Bruno tourne en rond, comme chaque standard qui procède de la question fermée, sur fond de crise française morne et grise, avec des hommes et des femmes aussi standard que lui. Ce loser breton sans ambition est épuisé de solitude et de haine de soi dans son pavillon triste de la banlieue parisienne. Rongé par la peur de l’autre, il ne fait que se masturber, se soûler et se goinfrer de conserves et de pizzas. La répétition du même règne souveraine, et donc la roman¬cière n’étire pas son portrait à l’extrême, parce que c’est Bruno qui se répète de page en page. Le standard est circulaire, comme le sujet à la mort de Heidegger : du même au même en passant pour le même. Le manège.
Bruno Kerjen fait partie des invisibles, de la "masse", il est un anonyme parmi les anonymes, « interchangeable et sans valeur ». Pourtant, l’espoir d’une vie meilleure ne l’a pas encore abandonné et il est tenté de prendre sa vie en main. Mais l’autre vie : ou elle est originaire dans l’acte ou elle reste idéale et donc morte. La vie idéale confirme que la vie réelle est mortelle. C’est l’enfer. Et la force de Nina Bouraoui avec son écriture, envoûtante et poétique, lyrique, sans pudeur et sans honte, est de ne pas ôter l’hypothèse de la vie originaire, celle que l’inventeur de la sémiotique a appelé l’hypothèse du nouveau ou abduction. Alors Standard n’est pas un livre standard. Et Bruno Kerjen (Que rien) est confronté à quelque chose plutôt que rien. Certes, il rate sa vie et il rate la rencontre avec Marlène. La chose sexuelle (plutôt que rien) n’est pas à la portée de sa main de singe, mais le déluge d’érotisme standard reste la sentinelle de la matière de son ratage et du ravage de la construction sociale de chaque homme.
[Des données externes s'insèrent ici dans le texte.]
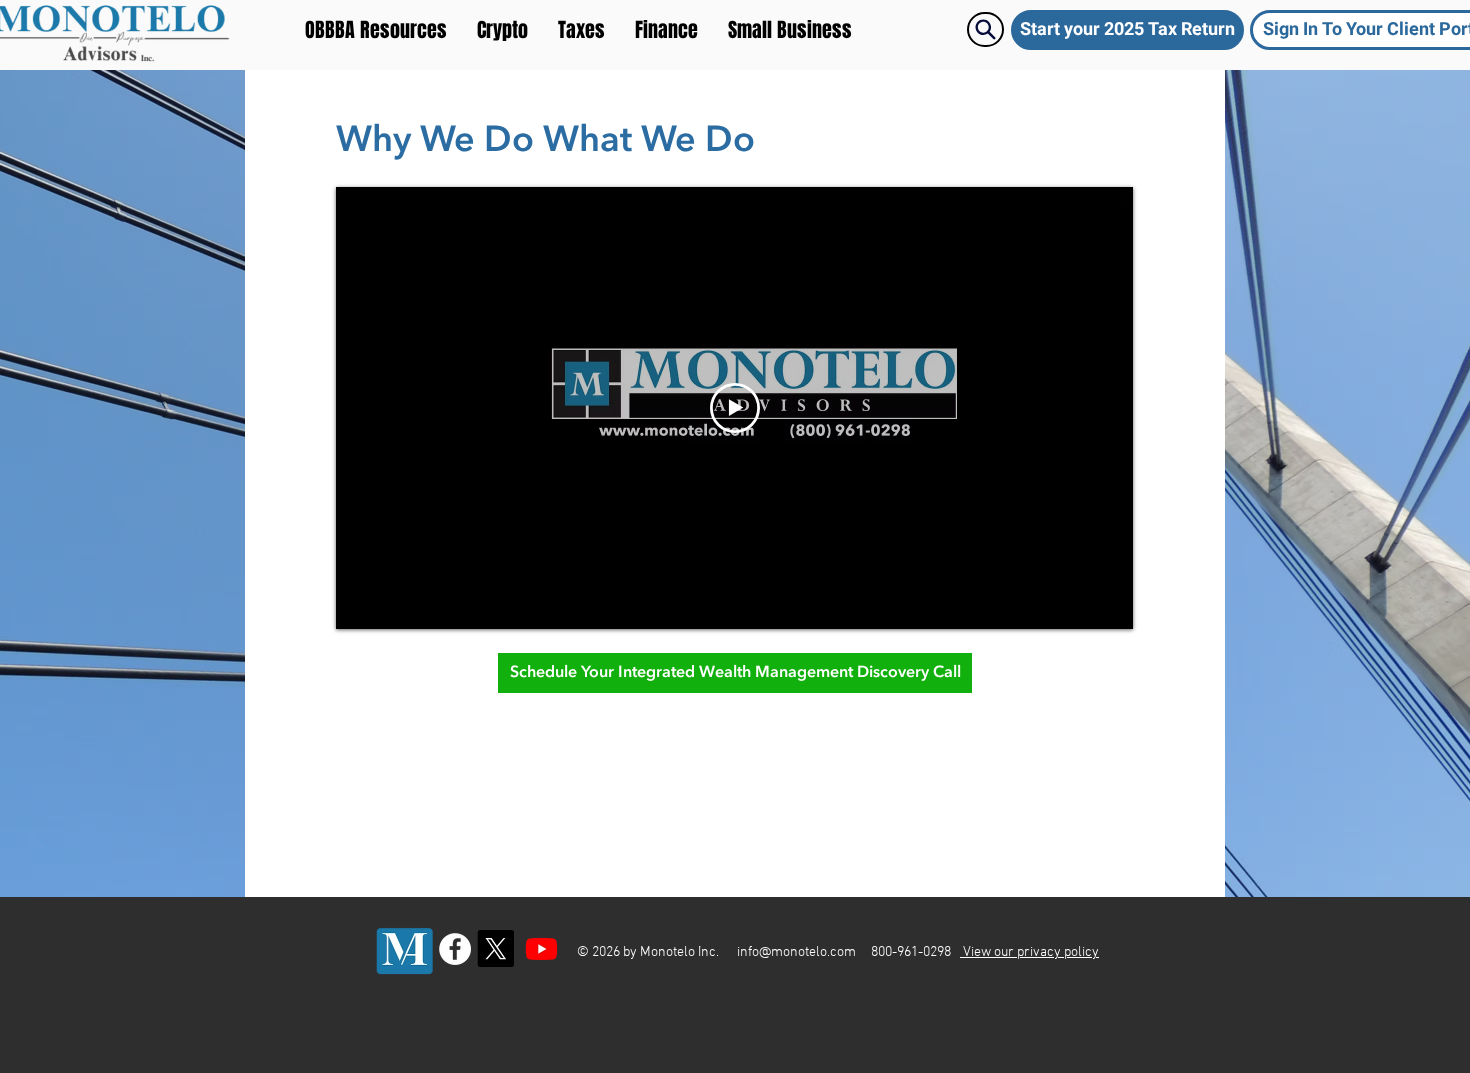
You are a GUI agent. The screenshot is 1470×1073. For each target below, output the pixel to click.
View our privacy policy (1029, 952)
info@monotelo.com (796, 952)
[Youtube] (541, 948)
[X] (495, 948)
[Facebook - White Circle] (455, 949)
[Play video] (735, 408)
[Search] (985, 29)
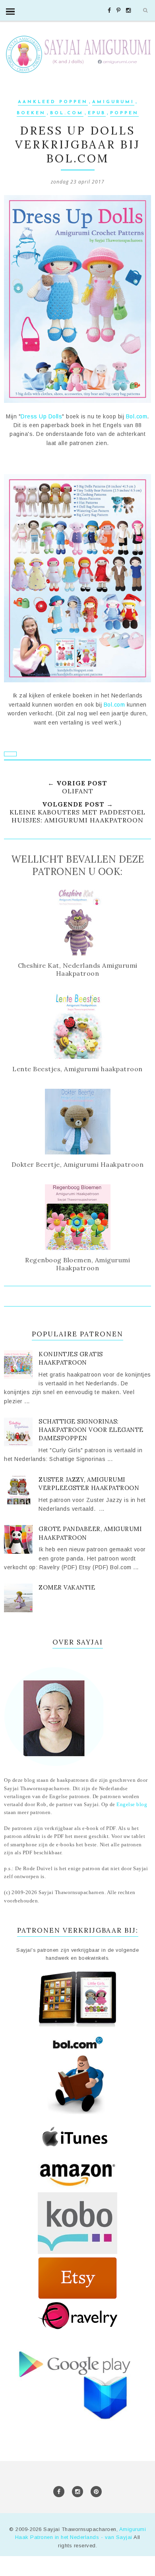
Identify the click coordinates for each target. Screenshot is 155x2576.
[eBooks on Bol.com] (77, 2027)
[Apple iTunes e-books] (77, 2149)
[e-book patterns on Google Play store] (77, 2425)
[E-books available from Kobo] (77, 2252)
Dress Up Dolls (41, 416)
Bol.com (66, 113)
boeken (31, 113)
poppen (124, 113)
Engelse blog (131, 1804)
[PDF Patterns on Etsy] (77, 2298)
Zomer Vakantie (67, 1587)
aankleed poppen (53, 102)
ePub (97, 113)
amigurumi (113, 102)
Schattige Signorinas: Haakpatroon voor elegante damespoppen (91, 1430)
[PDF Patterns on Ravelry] (77, 2328)
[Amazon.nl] (77, 2188)
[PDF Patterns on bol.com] (77, 2113)
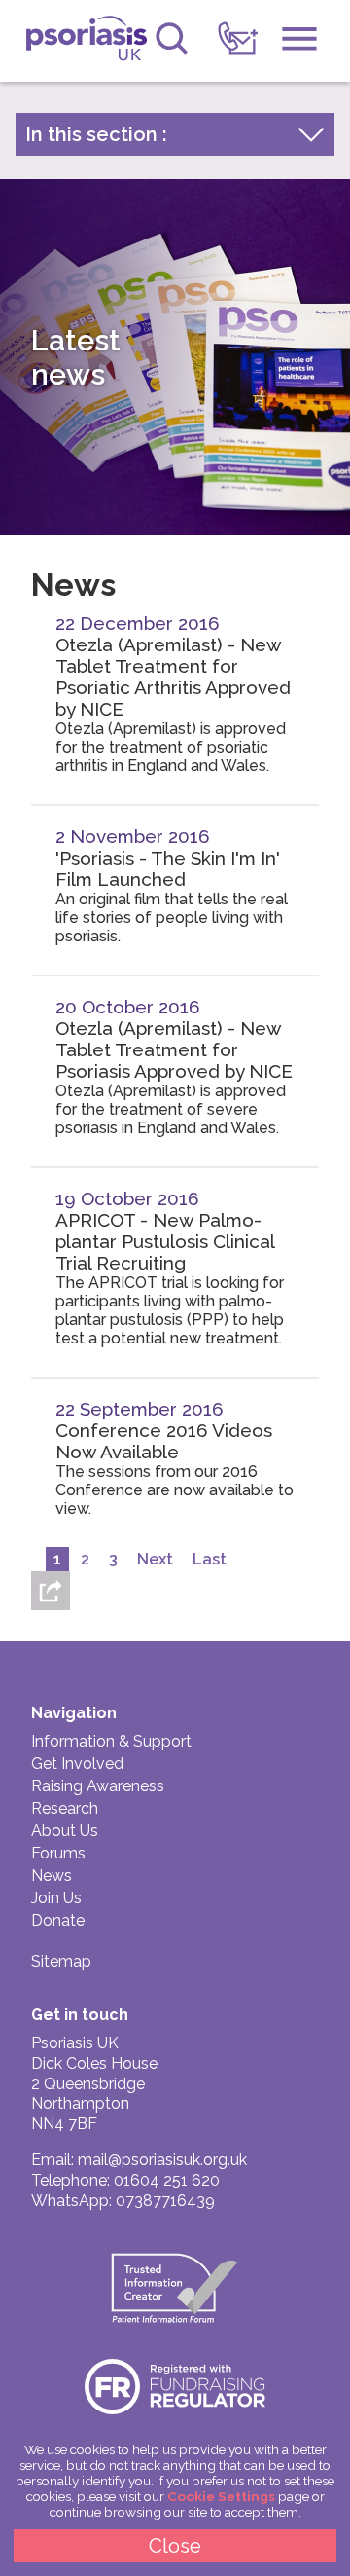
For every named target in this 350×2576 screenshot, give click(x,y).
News (51, 1875)
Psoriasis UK (86, 43)
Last (209, 1559)
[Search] (171, 38)
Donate (58, 1920)
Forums (58, 1853)
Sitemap (61, 1961)
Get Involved (77, 1763)
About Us (64, 1831)
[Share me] (50, 1590)
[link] (237, 38)
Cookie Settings (221, 2496)
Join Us (56, 1898)
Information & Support (111, 1741)
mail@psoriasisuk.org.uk (162, 2160)
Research (64, 1808)
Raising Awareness (97, 1786)
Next (155, 1559)
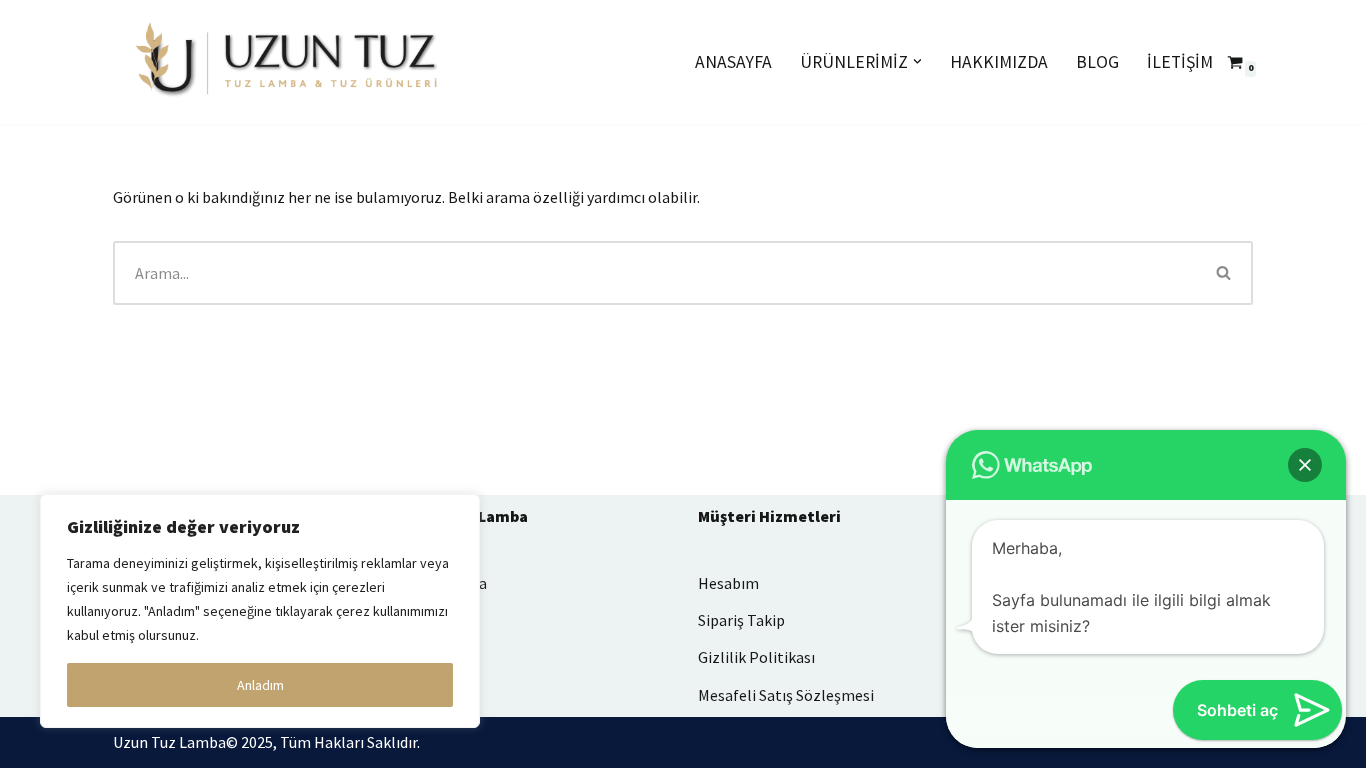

Freud, en délirant, faisait ce constat il y a près d’un siècle : « La grande question restée sans réponse et à laquelle moi-même je n’ai pas pu répondre malgré mes trente années d’études de l’âme féminine est la suivante : Que veut la femme ? ». Par contre c’est très facile de répondre à la question : « Que veut l’homme ? ». L’homme veut la femme en tant que fille ou mère, ce qui est la même chose. L’homme veut l’inceste. Même un écrivain et intellectuel remarquable comme Philippe Sollers administre son sermon : « le véritable amour est toujours de couleur incestueuse ». Et à ce propos Freud suspend le tire des armes lourdes du primat du phallus, qu’il a érigé en loi normative, parce qu’en effet il serait très facile de répondre à la question qu’il pose à la princesse Bonaparte : la femme veut être mère ou fille… c’est-à-dire soumise à l’homme… Bruno veut en Marlène la poupée (la bombe sexuelle), la putta, la putain. Et Marlène ne rate pas son analyse de la situation.
« La fin est très brutale, dit Nina Bouraoui, mais elle ouvre aussi plein de possibilités. À chacun de continuer l’histoire ». La tentation serait celle d’écrire le roman d’un standard au pouvoir. Ils sont légion et leurs cas pourraient grossir le dossier sur la sexualité masculine. Ha ! Ha ! Ha ! est seulement le titre d’une pièce de Réjean Ducharme : plutôt Kerjen.